Jacques Ysaye, who wrote the catchiest jingle in hockey and possibly all of sports, died last week in Brussels, according to a post on his Facebook page. He was 94.
Ysaye, who also used the pseudonym Jack Say, wrote the well-known and infectious “Brass Bonanza” in the mid-70s—a 2010 Hartford Courant article states Ysaye originally named it “Electric Beat”—and it has since been stuck in the heads of anyone who happens to remember the Hartford Whalers, the now-defunct hockey team which adopted it as their theme song. It might have popped into your head as soon as you saw this headline.

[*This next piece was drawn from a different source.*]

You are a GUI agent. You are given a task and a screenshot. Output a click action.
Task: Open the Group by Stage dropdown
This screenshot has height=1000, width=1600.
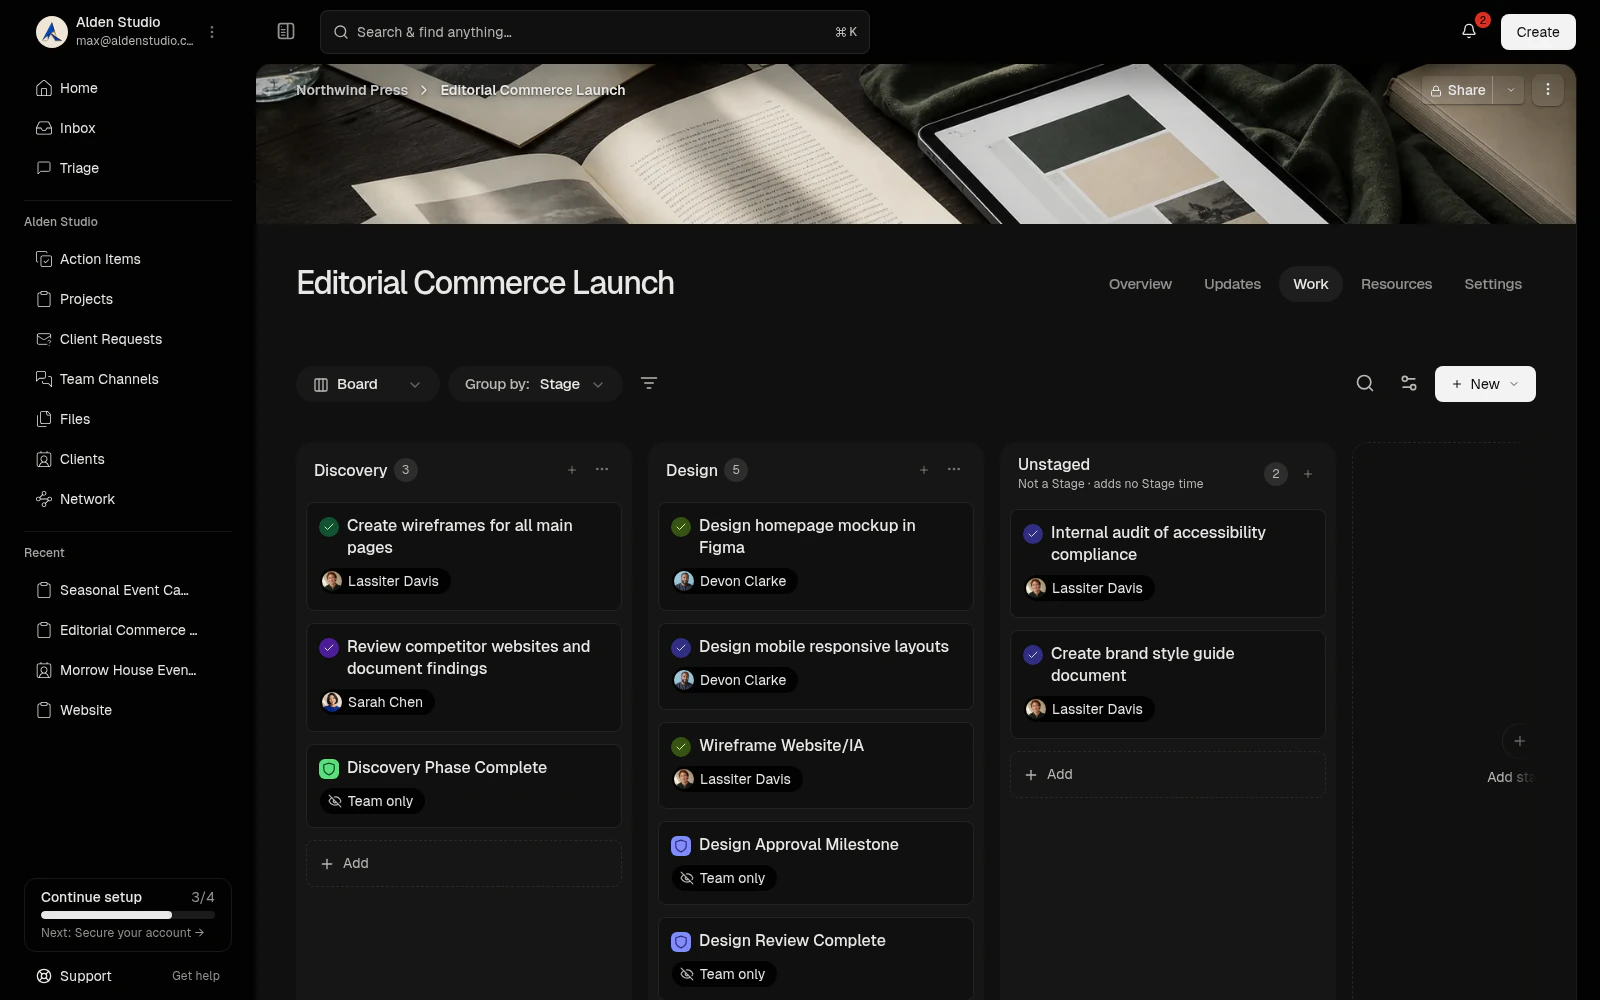535,384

Despite the popularity of “Brass Bonanza,” Ysaye said he never received royalties. From Jeff Jacobs’s article:
“I’ve never received royalties of authors’ rights on this number and the publisher Audio Video Music doesn’t exist in Belgium anymore,” Ysaye wrote. “Do you know who is the sub-publisher for the USA?”
When, I wrote back I thought it was Fox, Ysaye answered: “I’m happy to know this number has a great popularity in your country, but I never received a cent for these performances. I’ll write to my Performing Right Society [SABAM, in Belgium].”
This, of course, potentially changes the happy tune of the happy tune. Far be it from me to guide Ysaye, but I did offer to him that there probably isn’t much money to be made from a minor-league hockey team and a bunch of college pep bands. And that a few bucks could cost him a bunch of ill will.
“It is not for the money,” Ysaye responded. “I would claim to my Performing Right Society, but only for the principle.”